Sure, there are concerns, cyber-security being high on the list. Taking advantage of stimulus dollars before they dry up or are rescinded is another. But the argument for or against moving forward has pretty much been decided. The Energy Independence and Security Act of 2007 has declared supporting smart grid a national policy, and the National Institute of Standards and Technology’s (NIST) has already published its “Framework and Roadmap for Smart Grid Interoperability Standards, Release 1.0.”

Telecom folks have salivated over the smart grid from the start, but it’s only within the last year utilities have begun to change their tune on collaborating. Electric utilities are fiercely independent (well, as independent as regulated entities can be), and often prefer to go it alone, even with regards to their communications networking needs.

Their position on building and maintaining their own networks is driven largely by the rate-of-return structure under which they operate. Because the regulatory environment requires an assurance that those networks are well-utilized in order to recover their investment, utilities were predisposed not to work with telcos for network infrastructure. It’s a business model with which telcos were very familiar once upon a regulated time.

“They were pretty adamant that they did not want any involvement with telecom providers, but in the past few months that has really changed, and the operative term lately has been ‘hybrid,’” said Rilck Noel, managing director for Verizon Communications Inc.’s global energy and utility practice.

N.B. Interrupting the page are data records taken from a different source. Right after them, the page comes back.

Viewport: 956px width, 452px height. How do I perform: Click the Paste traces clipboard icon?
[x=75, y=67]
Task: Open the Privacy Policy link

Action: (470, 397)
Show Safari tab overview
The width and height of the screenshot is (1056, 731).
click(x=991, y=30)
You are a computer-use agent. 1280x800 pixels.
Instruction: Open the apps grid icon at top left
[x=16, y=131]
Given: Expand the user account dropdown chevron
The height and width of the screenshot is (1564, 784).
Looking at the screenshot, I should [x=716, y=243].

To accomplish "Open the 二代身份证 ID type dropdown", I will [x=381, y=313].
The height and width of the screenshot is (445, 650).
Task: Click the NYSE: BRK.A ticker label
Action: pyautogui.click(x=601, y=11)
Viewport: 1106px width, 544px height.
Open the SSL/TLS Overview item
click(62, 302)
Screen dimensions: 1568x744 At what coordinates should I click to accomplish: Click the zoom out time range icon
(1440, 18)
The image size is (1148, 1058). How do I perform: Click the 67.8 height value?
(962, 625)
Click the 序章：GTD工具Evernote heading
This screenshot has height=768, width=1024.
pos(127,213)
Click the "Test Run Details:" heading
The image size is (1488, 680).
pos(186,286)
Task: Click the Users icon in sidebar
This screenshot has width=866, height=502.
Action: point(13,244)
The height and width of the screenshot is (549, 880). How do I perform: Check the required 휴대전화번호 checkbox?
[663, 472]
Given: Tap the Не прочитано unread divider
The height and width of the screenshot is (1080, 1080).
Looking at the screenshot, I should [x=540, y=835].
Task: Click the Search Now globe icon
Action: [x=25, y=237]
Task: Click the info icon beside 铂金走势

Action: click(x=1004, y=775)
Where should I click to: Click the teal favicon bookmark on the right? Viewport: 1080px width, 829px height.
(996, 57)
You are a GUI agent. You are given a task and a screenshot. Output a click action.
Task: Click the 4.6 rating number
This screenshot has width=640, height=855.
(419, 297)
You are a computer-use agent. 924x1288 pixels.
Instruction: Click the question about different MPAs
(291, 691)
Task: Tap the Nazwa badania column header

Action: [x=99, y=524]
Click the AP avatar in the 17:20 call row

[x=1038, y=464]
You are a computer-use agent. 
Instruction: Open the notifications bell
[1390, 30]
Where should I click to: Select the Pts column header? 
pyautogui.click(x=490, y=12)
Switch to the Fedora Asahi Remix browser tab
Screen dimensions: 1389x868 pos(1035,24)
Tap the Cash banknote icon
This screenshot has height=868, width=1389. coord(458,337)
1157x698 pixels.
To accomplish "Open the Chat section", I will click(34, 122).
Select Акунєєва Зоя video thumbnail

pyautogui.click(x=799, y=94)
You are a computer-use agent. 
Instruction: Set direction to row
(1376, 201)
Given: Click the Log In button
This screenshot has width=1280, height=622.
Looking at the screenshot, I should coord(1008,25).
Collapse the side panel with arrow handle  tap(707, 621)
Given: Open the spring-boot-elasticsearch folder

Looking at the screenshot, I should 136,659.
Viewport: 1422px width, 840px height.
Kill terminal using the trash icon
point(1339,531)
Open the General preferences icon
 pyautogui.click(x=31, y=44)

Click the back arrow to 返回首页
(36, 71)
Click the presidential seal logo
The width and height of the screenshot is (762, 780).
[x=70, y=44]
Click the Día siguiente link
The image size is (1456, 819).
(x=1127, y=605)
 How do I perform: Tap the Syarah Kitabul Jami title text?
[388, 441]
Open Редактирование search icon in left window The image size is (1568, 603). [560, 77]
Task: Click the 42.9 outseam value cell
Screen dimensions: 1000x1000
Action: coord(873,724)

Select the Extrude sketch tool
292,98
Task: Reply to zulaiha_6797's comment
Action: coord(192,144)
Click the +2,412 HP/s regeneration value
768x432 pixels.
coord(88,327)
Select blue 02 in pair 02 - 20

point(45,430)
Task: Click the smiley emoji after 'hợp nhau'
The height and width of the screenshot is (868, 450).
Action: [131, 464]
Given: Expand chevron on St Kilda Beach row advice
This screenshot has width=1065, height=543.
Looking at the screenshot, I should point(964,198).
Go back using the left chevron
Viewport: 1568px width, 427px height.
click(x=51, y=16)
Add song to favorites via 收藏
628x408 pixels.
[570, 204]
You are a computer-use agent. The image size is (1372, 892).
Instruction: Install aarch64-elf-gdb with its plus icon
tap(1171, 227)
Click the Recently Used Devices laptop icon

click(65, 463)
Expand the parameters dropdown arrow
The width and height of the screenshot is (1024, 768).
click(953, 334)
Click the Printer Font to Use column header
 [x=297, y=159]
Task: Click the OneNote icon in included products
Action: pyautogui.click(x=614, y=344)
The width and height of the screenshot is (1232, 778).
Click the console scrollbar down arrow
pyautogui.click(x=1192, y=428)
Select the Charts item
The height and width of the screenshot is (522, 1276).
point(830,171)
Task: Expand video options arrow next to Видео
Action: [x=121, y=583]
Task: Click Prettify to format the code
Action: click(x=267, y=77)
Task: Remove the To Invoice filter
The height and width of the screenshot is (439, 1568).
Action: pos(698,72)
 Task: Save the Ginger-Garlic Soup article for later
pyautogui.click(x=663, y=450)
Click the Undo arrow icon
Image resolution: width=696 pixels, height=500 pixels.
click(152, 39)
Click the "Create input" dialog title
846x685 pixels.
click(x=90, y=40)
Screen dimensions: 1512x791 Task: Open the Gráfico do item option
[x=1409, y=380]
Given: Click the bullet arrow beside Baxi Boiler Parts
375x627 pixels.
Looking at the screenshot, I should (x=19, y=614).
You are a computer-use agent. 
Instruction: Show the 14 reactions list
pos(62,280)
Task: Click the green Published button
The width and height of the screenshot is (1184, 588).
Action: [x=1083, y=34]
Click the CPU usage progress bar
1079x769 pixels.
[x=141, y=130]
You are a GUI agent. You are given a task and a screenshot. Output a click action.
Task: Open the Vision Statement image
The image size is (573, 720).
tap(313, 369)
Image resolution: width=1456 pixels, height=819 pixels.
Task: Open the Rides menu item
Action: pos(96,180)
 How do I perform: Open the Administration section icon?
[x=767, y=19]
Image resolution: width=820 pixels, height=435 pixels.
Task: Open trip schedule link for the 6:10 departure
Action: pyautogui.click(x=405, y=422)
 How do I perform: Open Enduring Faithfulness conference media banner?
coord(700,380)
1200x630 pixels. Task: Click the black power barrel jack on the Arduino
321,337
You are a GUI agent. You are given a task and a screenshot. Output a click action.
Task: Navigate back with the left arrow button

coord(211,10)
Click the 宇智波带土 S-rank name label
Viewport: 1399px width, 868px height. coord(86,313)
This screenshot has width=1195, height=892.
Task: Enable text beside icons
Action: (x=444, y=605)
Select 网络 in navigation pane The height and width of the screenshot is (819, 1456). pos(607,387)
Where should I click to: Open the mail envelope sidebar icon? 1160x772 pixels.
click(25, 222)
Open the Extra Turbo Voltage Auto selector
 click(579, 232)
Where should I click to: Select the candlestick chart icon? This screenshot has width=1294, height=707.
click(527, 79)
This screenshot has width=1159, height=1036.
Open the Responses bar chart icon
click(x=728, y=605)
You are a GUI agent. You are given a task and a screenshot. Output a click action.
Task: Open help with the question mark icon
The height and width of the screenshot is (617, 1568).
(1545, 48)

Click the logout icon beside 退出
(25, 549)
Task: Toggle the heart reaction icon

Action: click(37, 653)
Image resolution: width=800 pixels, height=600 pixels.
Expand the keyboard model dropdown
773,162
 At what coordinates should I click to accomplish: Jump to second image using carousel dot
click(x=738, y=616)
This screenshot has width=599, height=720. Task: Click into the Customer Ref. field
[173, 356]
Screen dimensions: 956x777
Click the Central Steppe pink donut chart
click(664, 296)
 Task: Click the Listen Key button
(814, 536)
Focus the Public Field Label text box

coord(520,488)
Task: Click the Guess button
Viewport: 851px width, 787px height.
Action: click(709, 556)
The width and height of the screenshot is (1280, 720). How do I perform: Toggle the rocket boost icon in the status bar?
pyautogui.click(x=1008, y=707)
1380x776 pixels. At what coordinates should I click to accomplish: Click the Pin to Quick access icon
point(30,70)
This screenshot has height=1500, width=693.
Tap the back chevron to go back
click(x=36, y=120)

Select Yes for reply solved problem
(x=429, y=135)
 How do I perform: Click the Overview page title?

The change in tune is partly due to the monumental shift in scale that utilities are about to undergo. It also is due to strong suggestions by the Department of Energy and recommendations in the National Broadband Plan that utilities collaborate with telecom. 

Study Time

To fully understand the needs of the utility sector, Verizon and the Utilities Telecom Council (UTC) began a study in June of the communications and IT requirements of utilities. The resulting report will provide recommendations on critical communications infrastructure for the smart grid.

The UTC is a global trade association representing entities that own, manage or provide critical telecommunications systems in support of core services like electricity. The new study with Verizon gets into the nitty-gritty of security, reliability, latency, backward compatibility and required coverage.